Rewrite the rows below, replacing "screenshot" with "screen capture" and leaving everything else unchanged. Leave the pictures out of your answer.

──────── PROVIDED ENTRIES

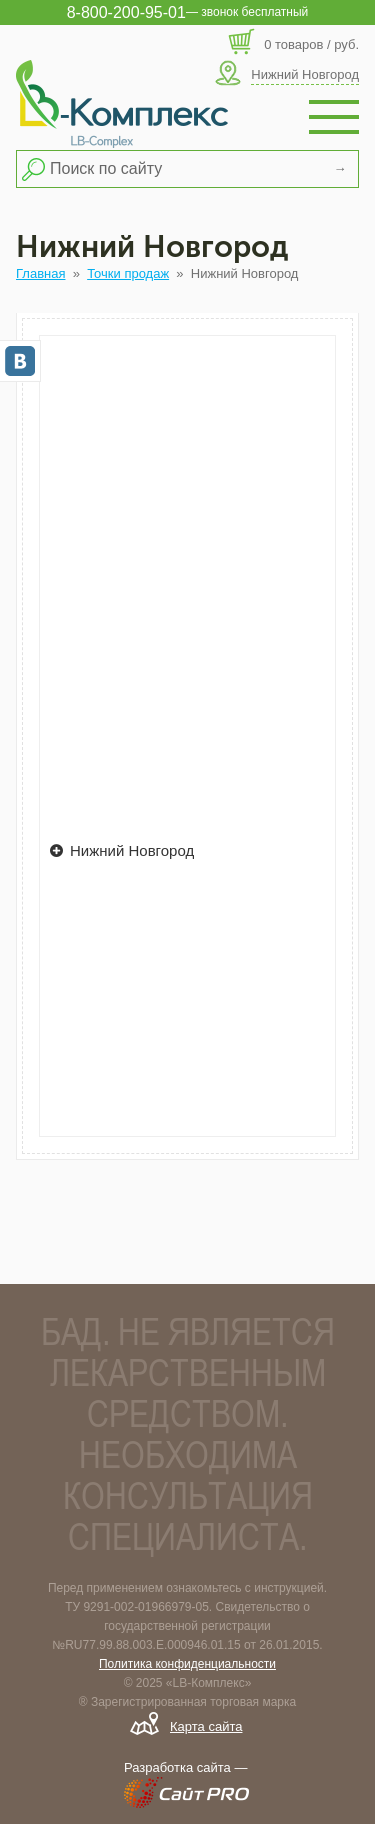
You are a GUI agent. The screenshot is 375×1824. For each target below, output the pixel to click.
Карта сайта (206, 1726)
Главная (40, 273)
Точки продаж (128, 273)
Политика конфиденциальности (187, 1664)
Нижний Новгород (122, 850)
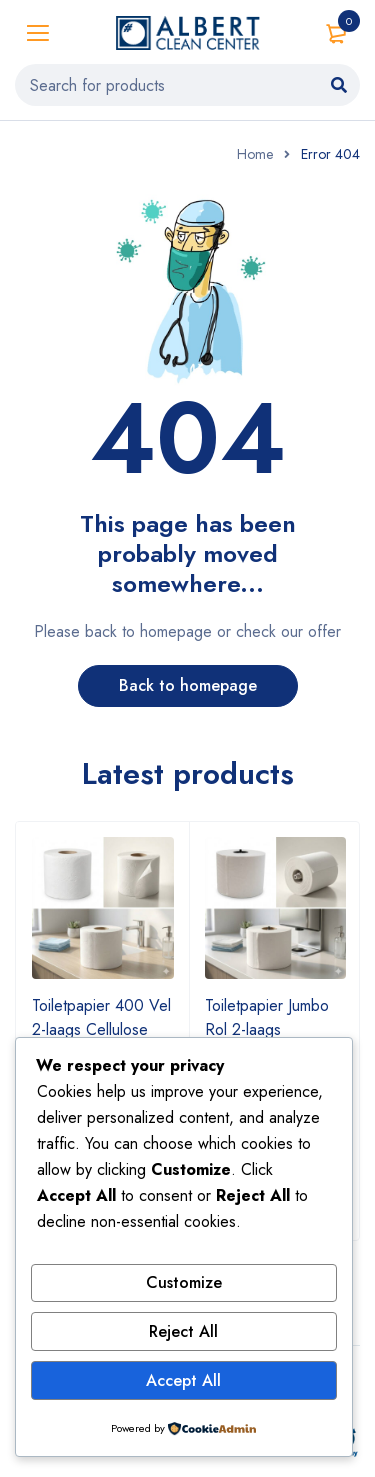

────────────────

- RESPONSE TO THE TASK -
You are a GUI agent. The screen capture is 375×1824. For each target below, output the pixel to click.
Карта сайта (206, 1726)
Главная (40, 273)
Точки продаж (128, 273)
Политика конфиденциальности (187, 1664)
Нижний Новгород (122, 850)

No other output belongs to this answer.